We took Delaney to visit her Preschool class last week. I thought it would be easier since she is my third to transition to this next phase of her life, but somehow seeing all of the same fear and questions on a whole new child is just as hard as the first. The night before we went, she came to me all teary-eyed and said, "what if someone makes fun of me?" It broke my heart, especially because I know someone will. At some point in her school career, she will come home devastated and upset because someone tore her feelings to shreds. And--there isn't anything I can do to prevent it. I just hope that I can be there for her. She got really nervous as we were walking up the stairs to the school and looked up at me and said, "Mom--what if I forget to put my name on a worksheet?!?!" At this point, I realized that Delaney was going to be just fine since most four year olds wouldn't even recognize a worksheet or the need to put your name on it! During our visit, she just kept telling me it was horrible and terrible there, but she did this with a huge smile on her face!
And then there is Dax who is going to have a tough transition with me returning to work.
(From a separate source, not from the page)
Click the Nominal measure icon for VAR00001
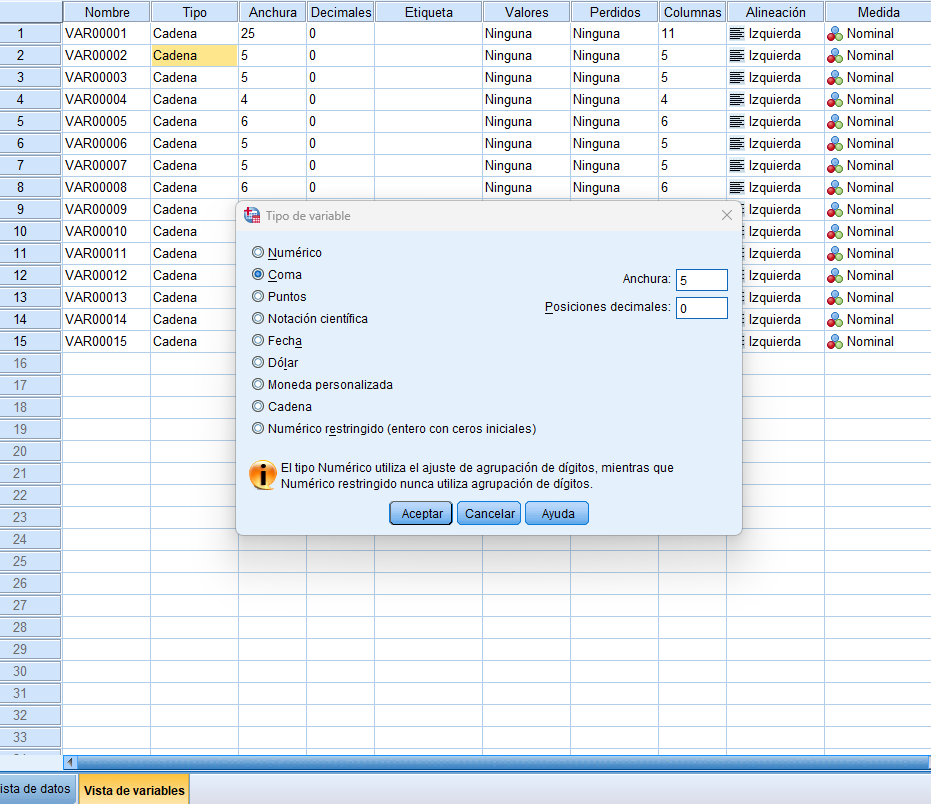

He has gotten very close to me this Summer. The other day he said, "Mommy--I love you!" and I replied, "I love you too". Then he said, "I love you more than Jesus!" I know it is wrong, but I didn't have the heart to correct him. I will be sure to remind him of those words when he is the rebellious teenager! The other morning, he climbed up on my lap and asked, as he does every day, "can we take the baby out today?" (I am really beginning to think that he views me as some sort of kangaroo!) I explained, as usual, that the baby wasn't ready and it wasn't quite time. He seemed to accept this answer, but a few minutes later, he turned to me again, and with a very sly look out of the corner of his eyes, he took a hand and turned it sideways and began to rub it back and forth along my belly saying, "See-saw, See-saw". I knew immediatly what he thought he was doing and told him that he couldn't cut the baby out of mommy's belly. He said, "oh darn-it!", climbed off my lap, and continued on with his day. That reminds me... I need to make sure there are definitely no sharp objects within his reach!
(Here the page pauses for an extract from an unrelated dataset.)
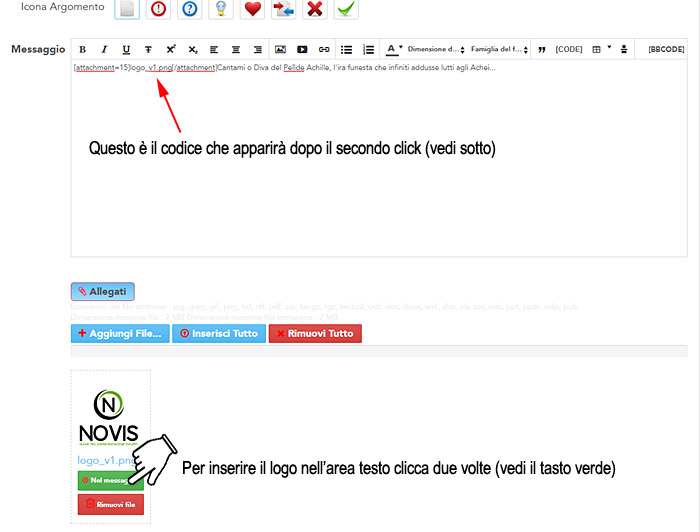The width and height of the screenshot is (700, 532).
Task: Select the green checkmark topic icon
Action: tap(346, 9)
So... this morning was our last morning to sleep in.... and the hectic back-to-school schedule begins. Shawn and I laid in bed a little longer then normal today because we sensed the impending doom of the hectic year ahead--but he did get to feel some good kicks when he put his hand on my stomach, and by tonight, everything will be layed out to get us off to a good start for the year--bookbags, outfits, forms filled out, and even Delaney will be ready to walk into that first day of preschool with her pink backpack and purple folder with two white kittens on the front (apparantly she thought Drew had a point).